September 20th, 2010 at 11:06 pmBritt, I really like this reading. I was just talking to my partner in crime last night about how I thought these parables all came out of Jesus’ love for the Pharisees and his desire to free them. I Like how you take it a step further, and turn to the Jewish Christians. It makes a lot of sense to me that the Great Chasm is an issue that separates the Jewish and the Gentile Christians. How do you preach that? Well, super conservatives and super liberal Christians even feel like they are part of the same faith–is there in obligation or ever benefit to coming together. From here, Circumcision seems a small chasm compared to issues of same sex–well, sex and abortion. Let me know what direction you go.
September 21st, 2010 at 11:32 amJoel, that it all might be by chance is one reading. I am thinking now not the best one. A good one but there are many better. For instance I am really taken by Britt’s reading. But as you point out, it does seem like in verse 28 the man wants Abraham to warn his 5 brothers about something specific. I wonder what he wants them warned about, that Abraham thinks Moses, the prophets and a man rising from the dead should have been able to communicate to them?
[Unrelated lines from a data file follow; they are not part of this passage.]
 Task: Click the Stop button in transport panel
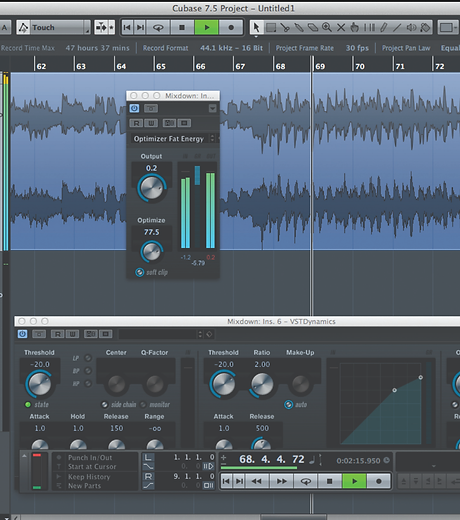point(329,481)
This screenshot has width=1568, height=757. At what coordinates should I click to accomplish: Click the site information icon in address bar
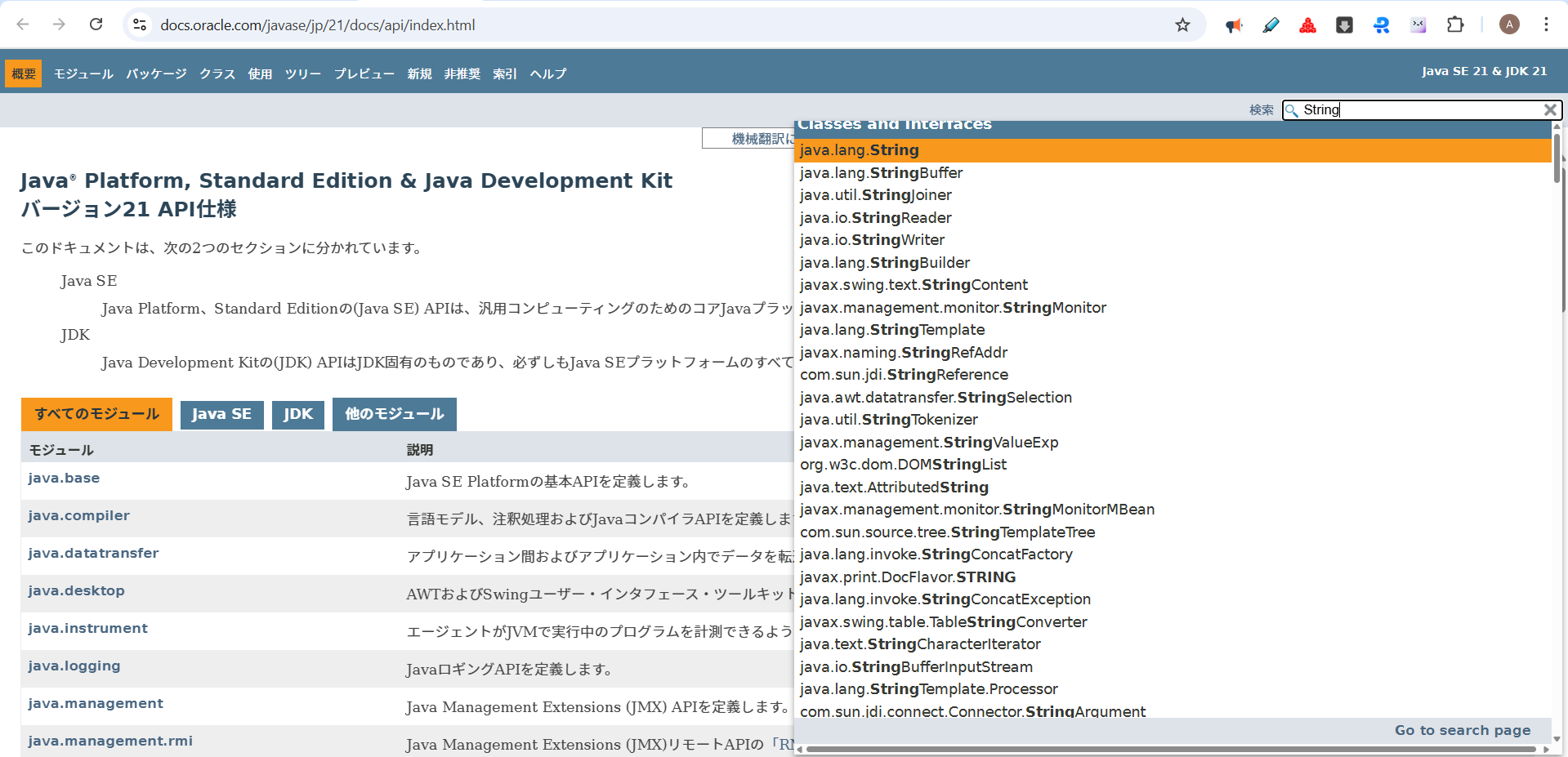141,24
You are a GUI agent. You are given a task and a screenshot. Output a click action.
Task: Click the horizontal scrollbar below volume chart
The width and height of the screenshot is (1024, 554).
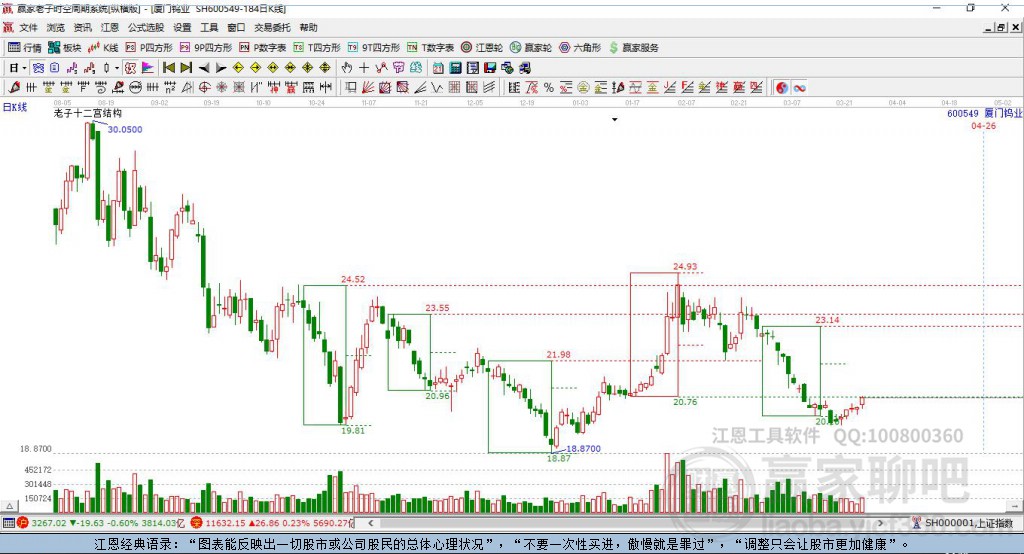(x=626, y=523)
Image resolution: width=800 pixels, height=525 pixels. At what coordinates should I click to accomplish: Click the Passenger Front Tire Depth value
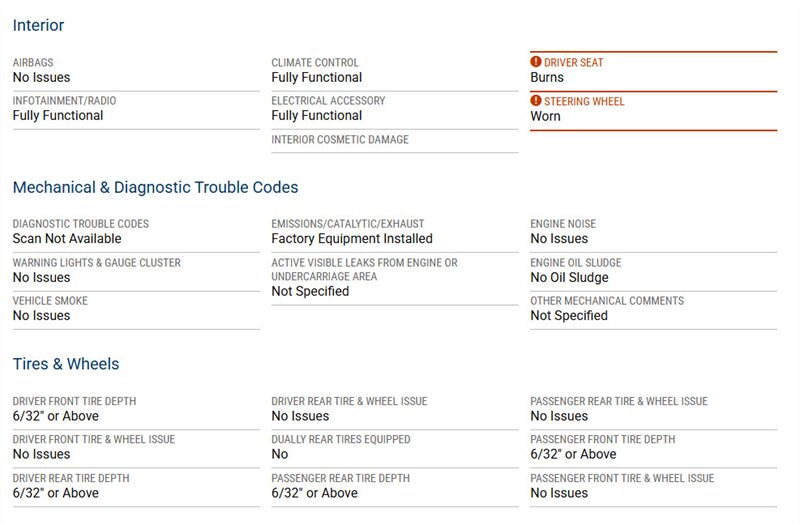tap(574, 454)
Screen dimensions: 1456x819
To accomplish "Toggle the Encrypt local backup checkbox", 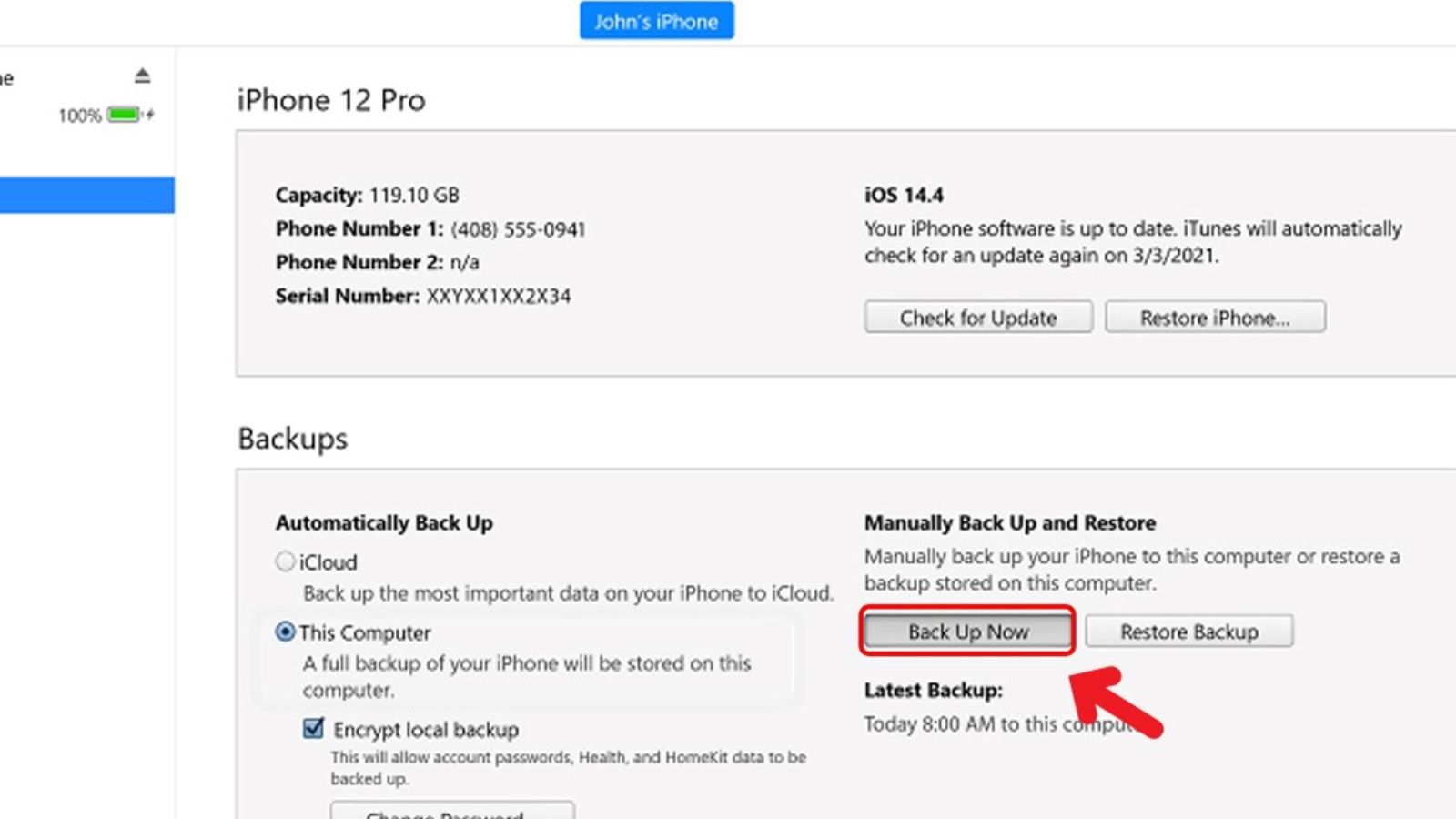I will (314, 729).

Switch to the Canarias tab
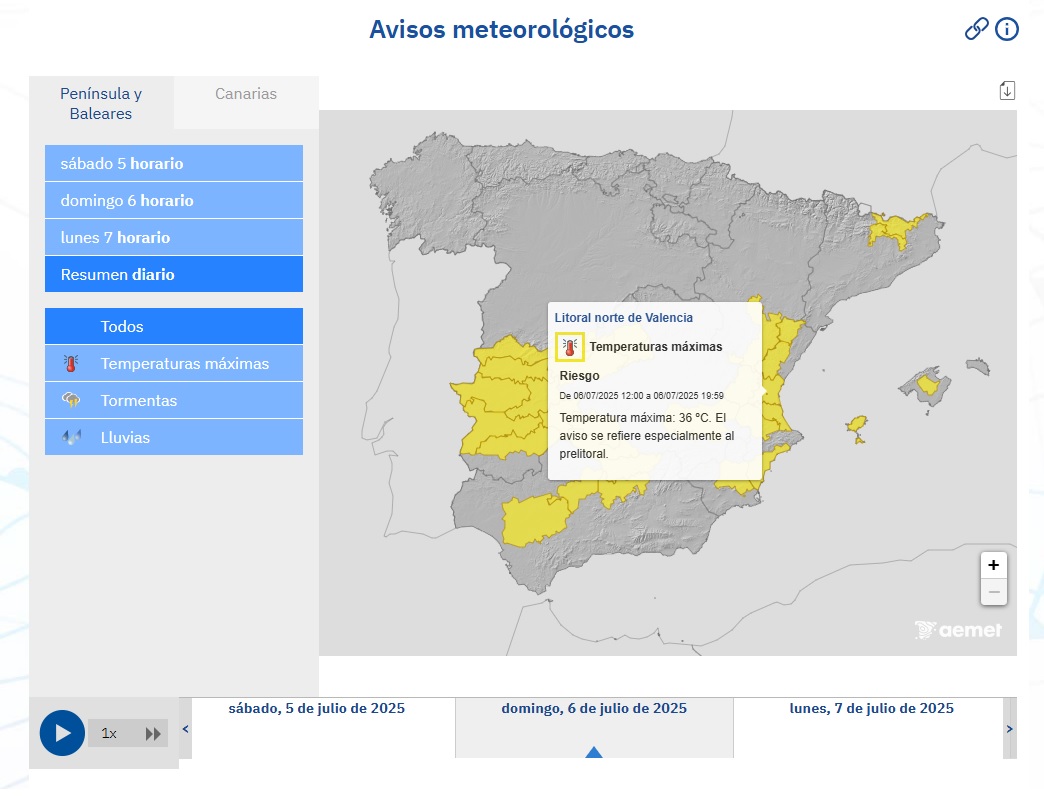[x=246, y=94]
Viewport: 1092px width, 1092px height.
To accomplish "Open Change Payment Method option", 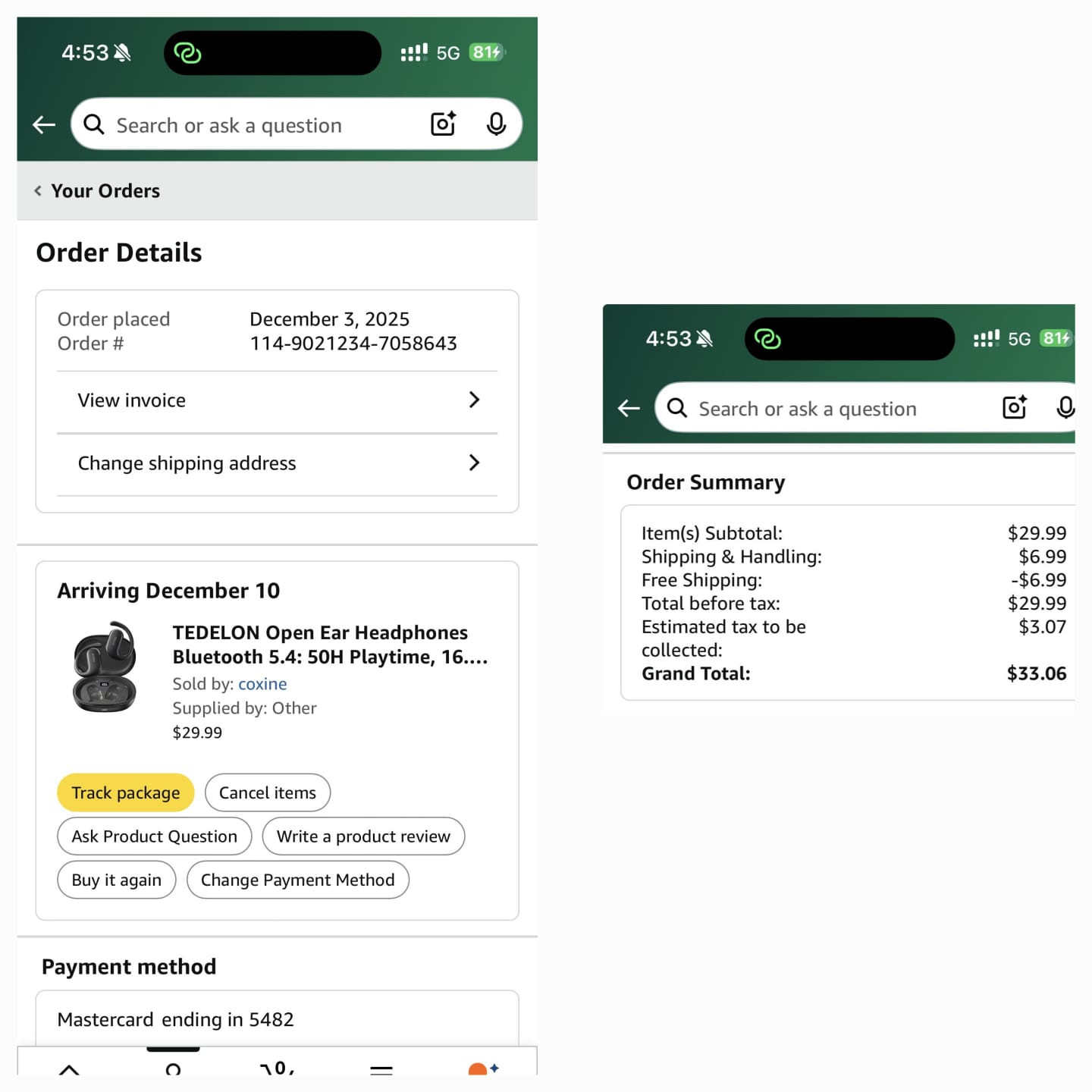I will coord(297,880).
September 21st, 2010 at 11:41 amI still think that this is a parable about the chasms we construct (don’t think that a wall is a chasm unless it’s protecting us from going over the edge) and the bridges that we can build. I think Russel is spot on in his indication that one reading of the Torah would suggest that poverty is punishment and wealth is reward. That reading is suggested throughout the scripture.
But unlike those readings the parables of Jesus tend to pick up an alternative reading that is equally as strong. In that reading God does prefer the poor and makes the wealthy responsible for their actions toward the poor as a condition for faithfulness. This reading reverses the entitlement mentality that says wealth is mine to enjoy because I have somehow earned it. Job’s problem wasn’t his wealth, for instance, but that he did not place himself in a relationship to the poor that made sense to that reading of the Torah that prefers mercy, grace and ultimately building a bridge between the wealthy and the poor. So when God speaks out of the whirlwind, God says, “Pour out the overflowing of your anger and look on all who are proud and abuse them. Look on all who are proud, and bring them low; tread down the wicked where they stand. Hide them all in the dust together; bind their faces in the world below.” (sounds suspiciously like the magnificat) When God speaks he orders us to do the binding and loosing – we build the walls and the bridges…
If everything in life is gift, then the righteous life is not found in building a wall that protects us from the chasms that exist between people, or avoiding the messy places of life. Rather, the faithful will find ways to walk the edge of these chasms, treating those we find on the boundary as children created in the image of God – and not merely refuse to be abandoned by the gate. And the hard question is how do we follow a marginalized God who rejects the entitlement mentality and empties himself…
Perhaps then the gap we are looking for in the wall or the bridge we are looking at that spans the chasm, is the cross…. And those who would follow Jesus must go there…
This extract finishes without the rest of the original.